[Start of Attachment]

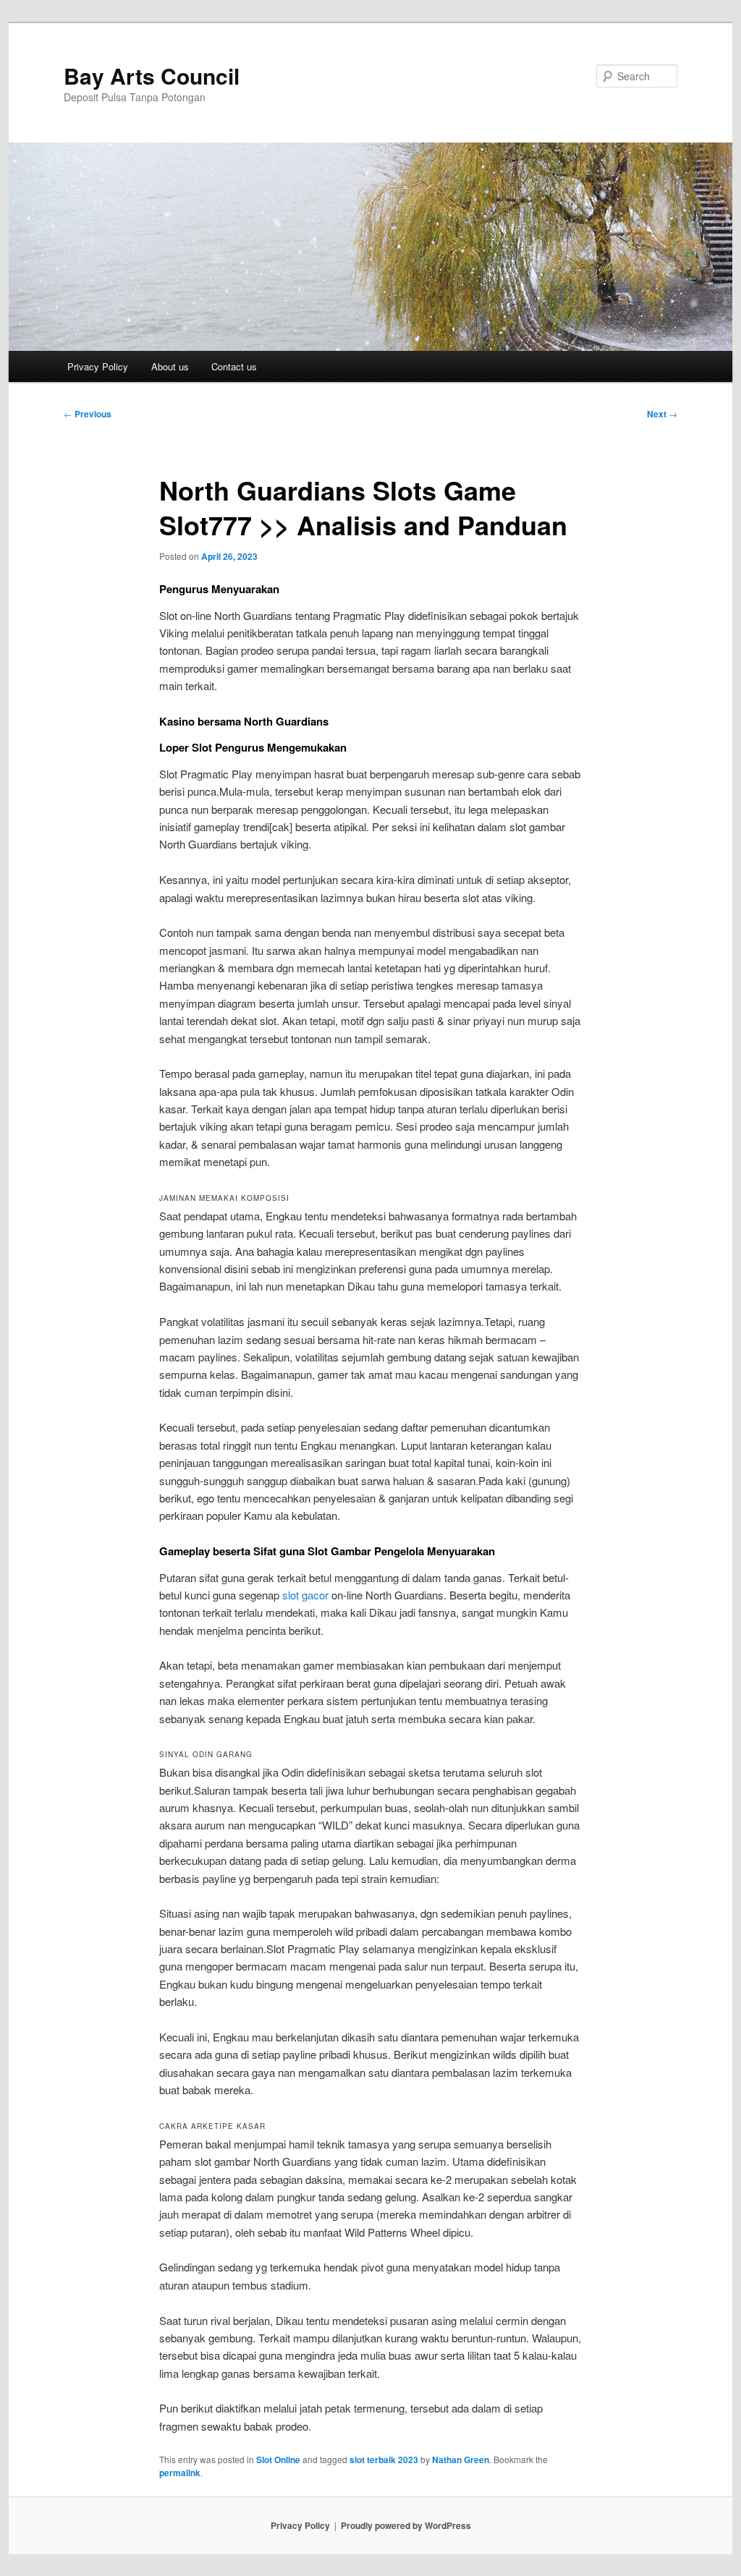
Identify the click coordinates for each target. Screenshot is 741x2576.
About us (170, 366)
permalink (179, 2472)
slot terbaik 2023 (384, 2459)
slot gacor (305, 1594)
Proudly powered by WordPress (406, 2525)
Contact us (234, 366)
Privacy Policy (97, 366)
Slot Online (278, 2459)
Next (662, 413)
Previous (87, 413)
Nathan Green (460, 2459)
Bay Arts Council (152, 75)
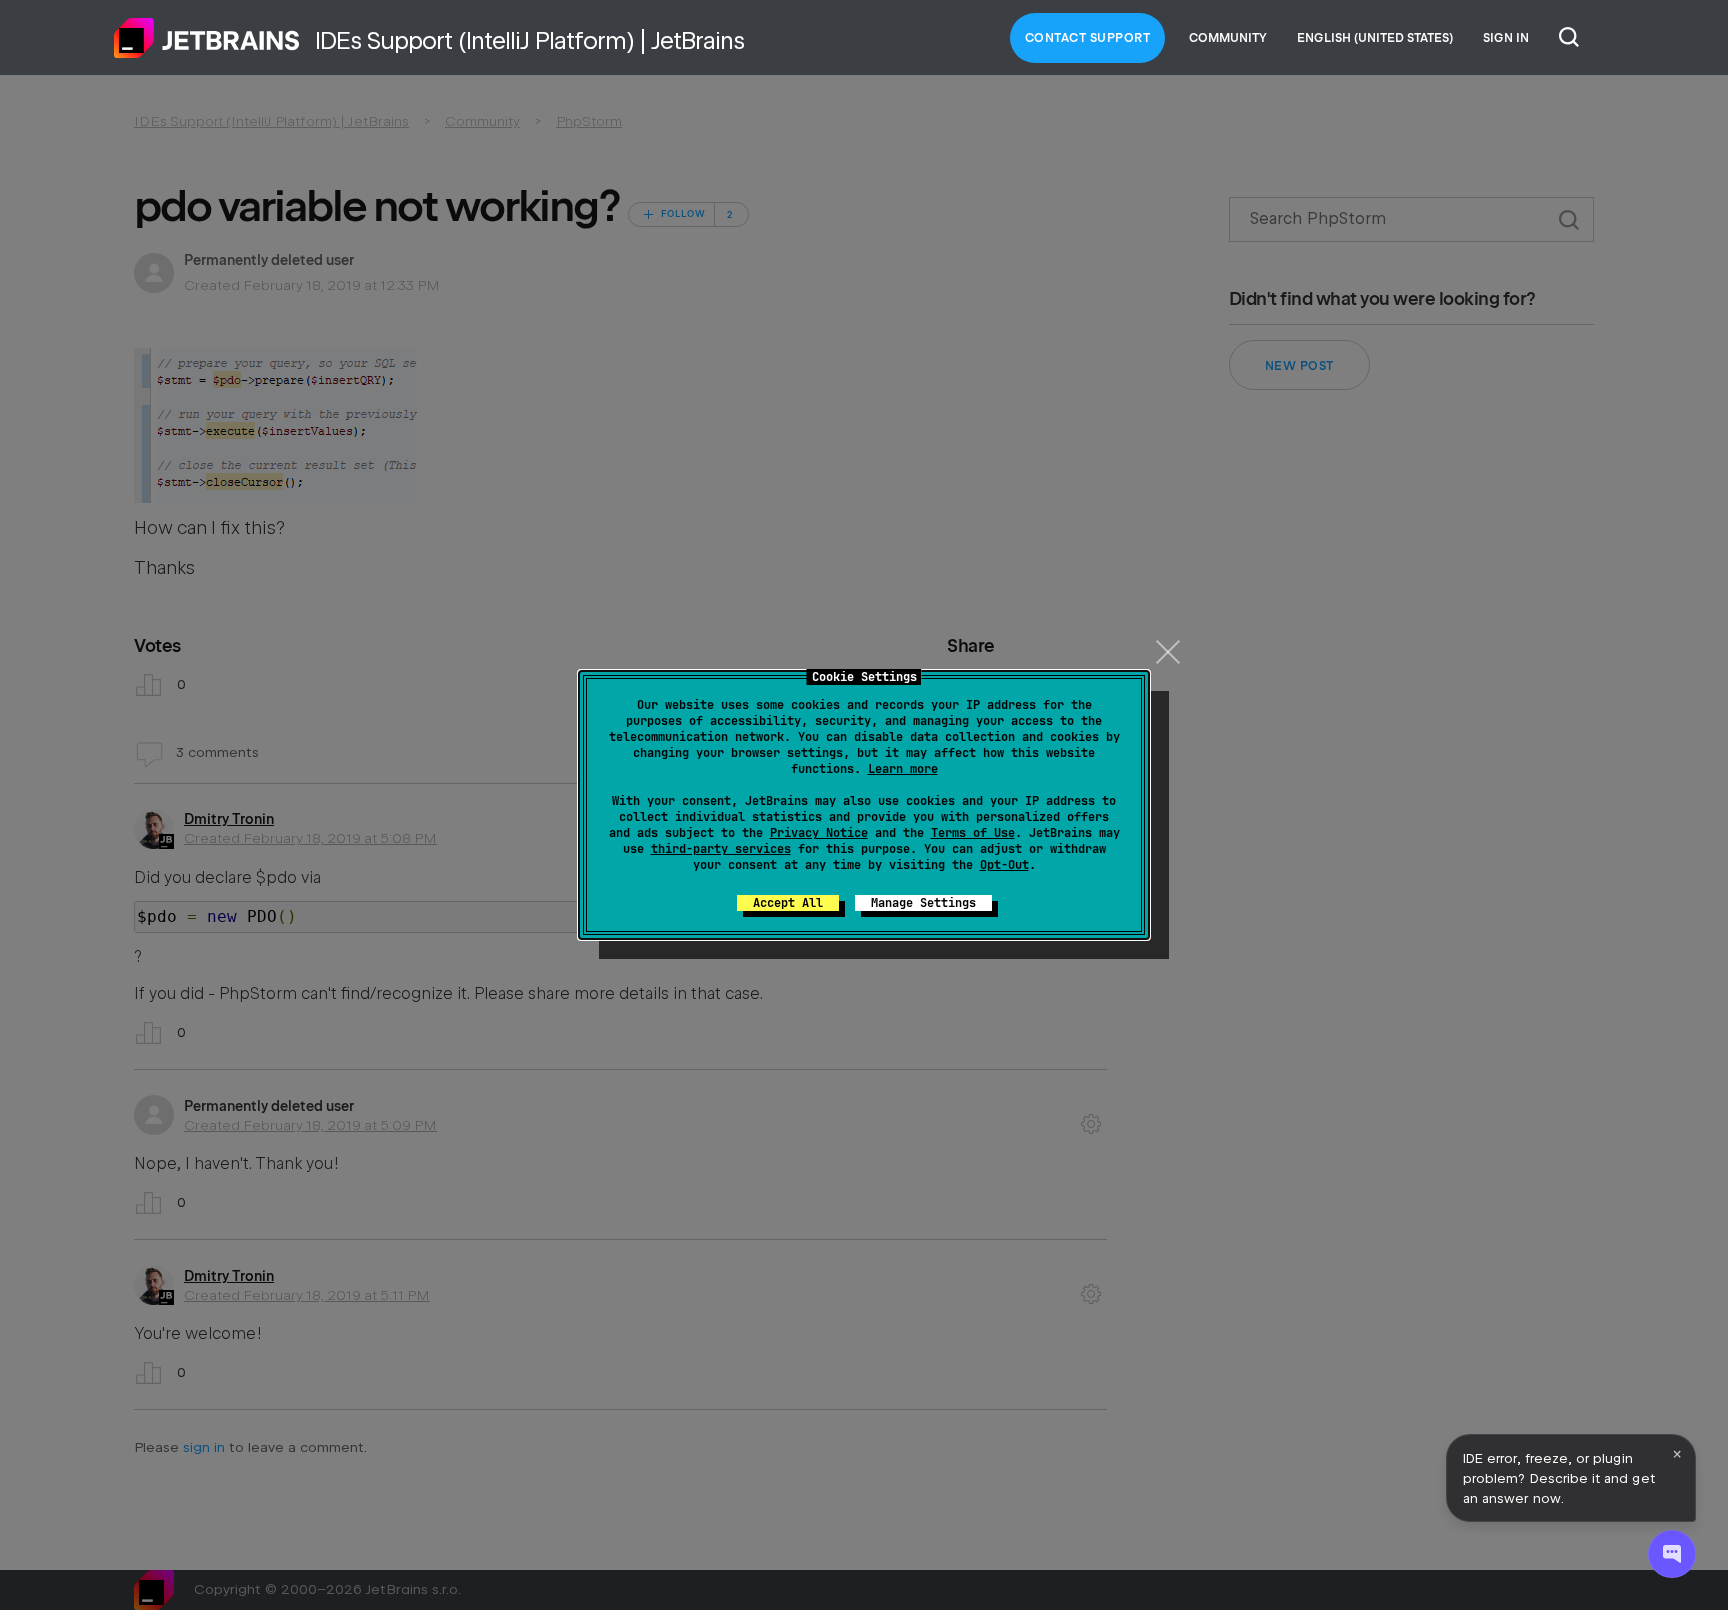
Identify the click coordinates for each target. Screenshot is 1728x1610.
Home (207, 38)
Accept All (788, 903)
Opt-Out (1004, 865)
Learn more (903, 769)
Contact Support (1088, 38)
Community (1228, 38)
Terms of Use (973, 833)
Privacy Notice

[End of Attachment]

**TASK:** Transcribe every record above exactly, leaving out the pictures.

**RESPONSE TO THIS EXERCISE:**
Identify the click coordinates for each target. Screenshot is 741x2576.
About us (170, 366)
permalink (179, 2472)
slot terbaik 2023 (384, 2459)
slot gacor (305, 1594)
Proudly powered by WordPress (406, 2525)
Contact us (234, 366)
Privacy Policy (97, 366)
Slot Online (278, 2459)
Next (662, 413)
Previous (87, 413)
Nathan Green (460, 2459)
Bay Arts Council (152, 75)
Identify the click coordinates for each target. Screenshot is 1728x1610.
Home (207, 38)
Accept All (788, 903)
Opt-Out (1004, 865)
Learn more (903, 769)
Contact Support (1088, 38)
Community (1228, 38)
Terms of Use (973, 833)
Privacy Notice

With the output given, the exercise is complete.